### PROBLEM STATEMENT
Leave out the pictures and print the rest of the entries exactly as they stand.

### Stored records
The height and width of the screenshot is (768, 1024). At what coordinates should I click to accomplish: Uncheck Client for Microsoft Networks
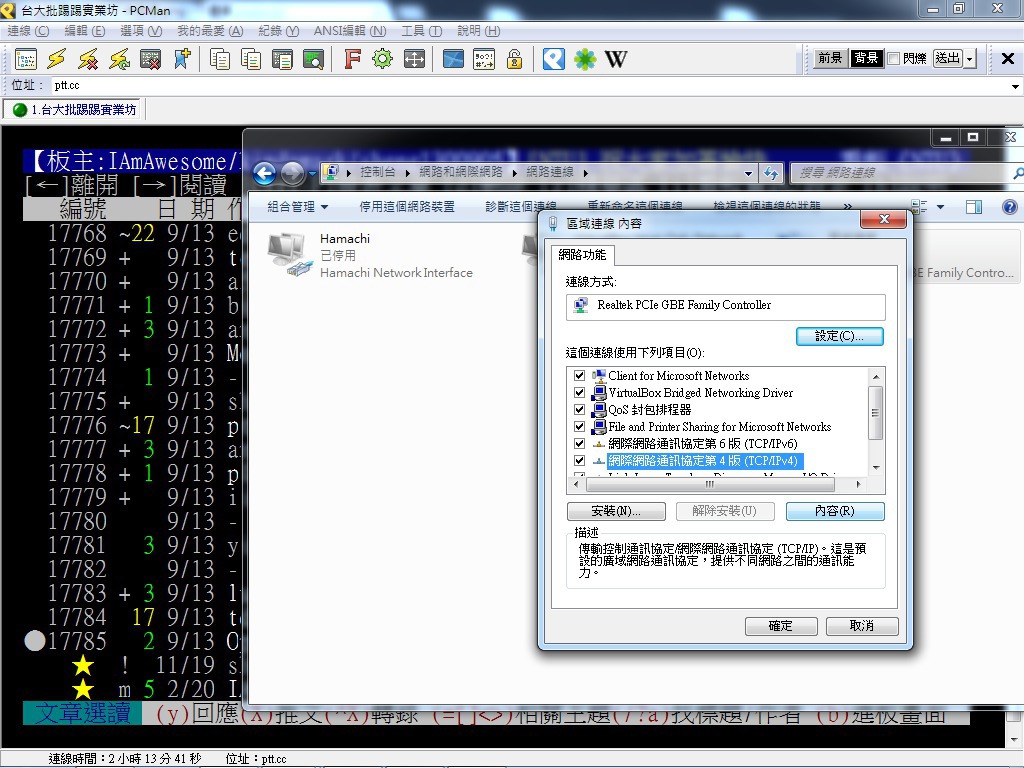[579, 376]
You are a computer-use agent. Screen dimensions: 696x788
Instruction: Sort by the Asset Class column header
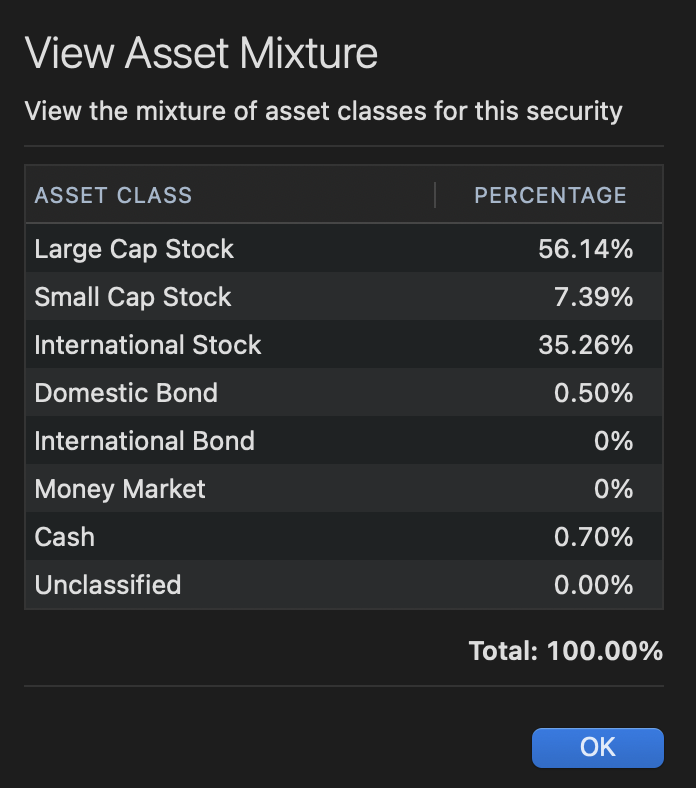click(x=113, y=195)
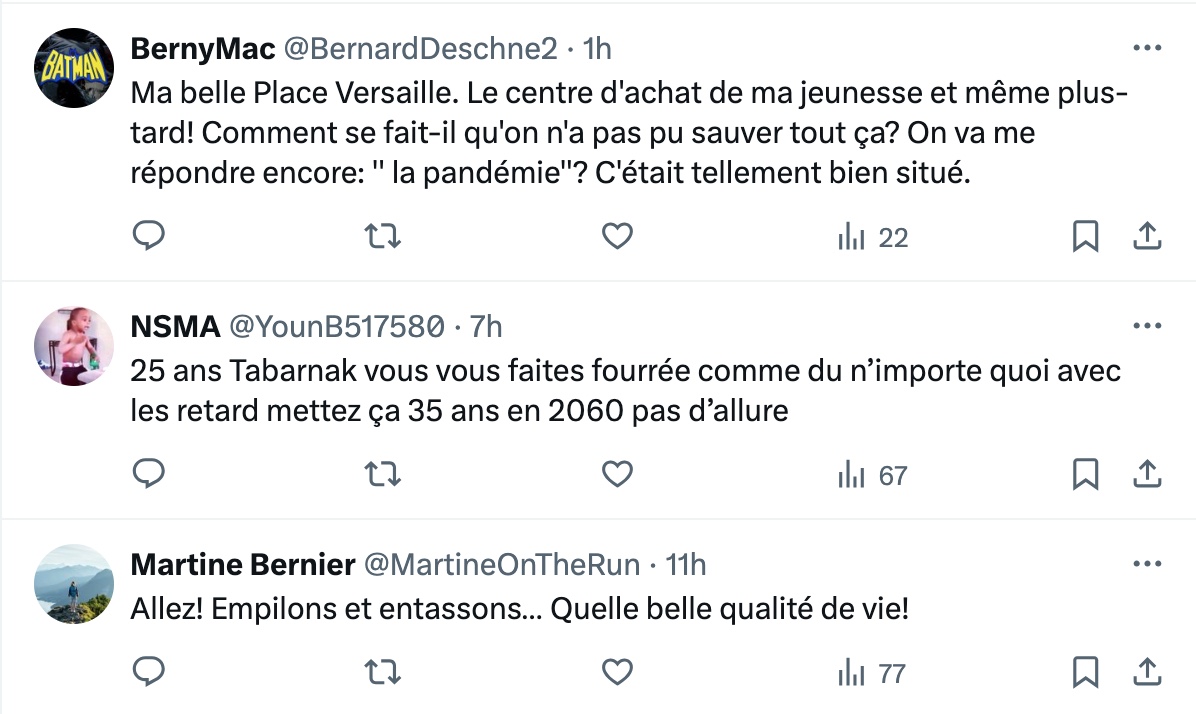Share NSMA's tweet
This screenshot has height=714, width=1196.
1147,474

### EXERCISE OUTPUT
The height and width of the screenshot is (768, 1024). At what coordinates should I click to accomplish: Uncheck Client for Microsoft Networks
[579, 376]
You are a computer-use agent. Screen dimensions: 696x788
Instruction: Sort by the Asset Class column header
click(x=113, y=195)
Share NSMA's tweet
This screenshot has height=714, width=1196.
1147,474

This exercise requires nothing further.